Is it possible to make a parallel for loop while using pointer operations ? If so, how ?
The problem is that prgb
is a shared pointer and incrementing it in each thread without any data protection leads to data races. Instead, your code should look like similar to this:
#pragma omp parallel for schedule(static)

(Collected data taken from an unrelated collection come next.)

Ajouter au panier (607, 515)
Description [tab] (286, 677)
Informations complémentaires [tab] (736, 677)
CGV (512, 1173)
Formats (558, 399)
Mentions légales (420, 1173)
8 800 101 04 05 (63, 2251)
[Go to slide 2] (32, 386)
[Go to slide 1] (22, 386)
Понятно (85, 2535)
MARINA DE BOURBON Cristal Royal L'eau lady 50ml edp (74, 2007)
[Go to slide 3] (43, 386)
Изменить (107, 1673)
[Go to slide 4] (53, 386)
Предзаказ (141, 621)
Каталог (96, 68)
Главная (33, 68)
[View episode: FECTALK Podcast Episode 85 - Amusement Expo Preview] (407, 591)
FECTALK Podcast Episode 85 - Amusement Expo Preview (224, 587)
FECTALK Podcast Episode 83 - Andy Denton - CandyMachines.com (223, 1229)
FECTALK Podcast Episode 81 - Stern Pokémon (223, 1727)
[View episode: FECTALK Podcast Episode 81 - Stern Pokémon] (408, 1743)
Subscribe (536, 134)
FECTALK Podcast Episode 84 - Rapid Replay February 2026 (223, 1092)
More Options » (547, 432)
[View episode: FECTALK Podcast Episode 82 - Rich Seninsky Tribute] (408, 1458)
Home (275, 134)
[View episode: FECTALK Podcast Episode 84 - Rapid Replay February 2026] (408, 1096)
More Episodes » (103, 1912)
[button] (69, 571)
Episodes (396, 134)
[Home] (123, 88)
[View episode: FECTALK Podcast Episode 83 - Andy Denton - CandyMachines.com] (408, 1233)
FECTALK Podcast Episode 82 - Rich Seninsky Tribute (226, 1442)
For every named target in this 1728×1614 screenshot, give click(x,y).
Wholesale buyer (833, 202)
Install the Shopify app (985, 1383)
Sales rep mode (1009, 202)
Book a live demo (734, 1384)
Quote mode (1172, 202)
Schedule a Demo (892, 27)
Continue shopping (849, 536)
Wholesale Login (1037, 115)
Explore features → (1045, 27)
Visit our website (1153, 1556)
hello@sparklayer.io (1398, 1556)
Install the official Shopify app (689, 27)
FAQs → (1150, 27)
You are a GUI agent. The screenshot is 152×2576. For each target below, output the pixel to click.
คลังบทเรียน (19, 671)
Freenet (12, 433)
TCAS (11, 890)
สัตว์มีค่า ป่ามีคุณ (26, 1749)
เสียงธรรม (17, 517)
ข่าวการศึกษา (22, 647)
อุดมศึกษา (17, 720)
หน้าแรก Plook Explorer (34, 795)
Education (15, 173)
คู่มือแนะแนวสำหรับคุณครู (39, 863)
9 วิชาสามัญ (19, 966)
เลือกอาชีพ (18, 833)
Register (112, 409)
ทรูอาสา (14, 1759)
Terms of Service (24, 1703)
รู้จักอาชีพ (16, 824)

for (int iPixel=0; iPixel < numPixels; iPixel++ ) {
RGBTRIPLE *ppixel = prgb + iPixel;
ppixel->rgbtGreen = ppixel->rgbtGreen * _contrastPower + _brightnessPower;
ppixel->rgbtBlue = ppixel->rgbtBlue * _contrastPower + _brightnessPower;
ppixel->rgbtRed = ppixel->rgbtRed * _contrastPower + _brightnessPower;
if(ppixel->rgbtGreen>255) ppixel->rgbtGreen = 255;
if(ppixel->rgbtBlue>255) ppixel->rgbtBlue = 255;
if(ppixel->rgbtRed>255) ppixel->rgbtRed = 255;
}
The algorithm is memory bound on modern CPUs, therefore do not expect performance to be linearly proportional to the number of threads if the image data does not fit entirely in the CPU cache.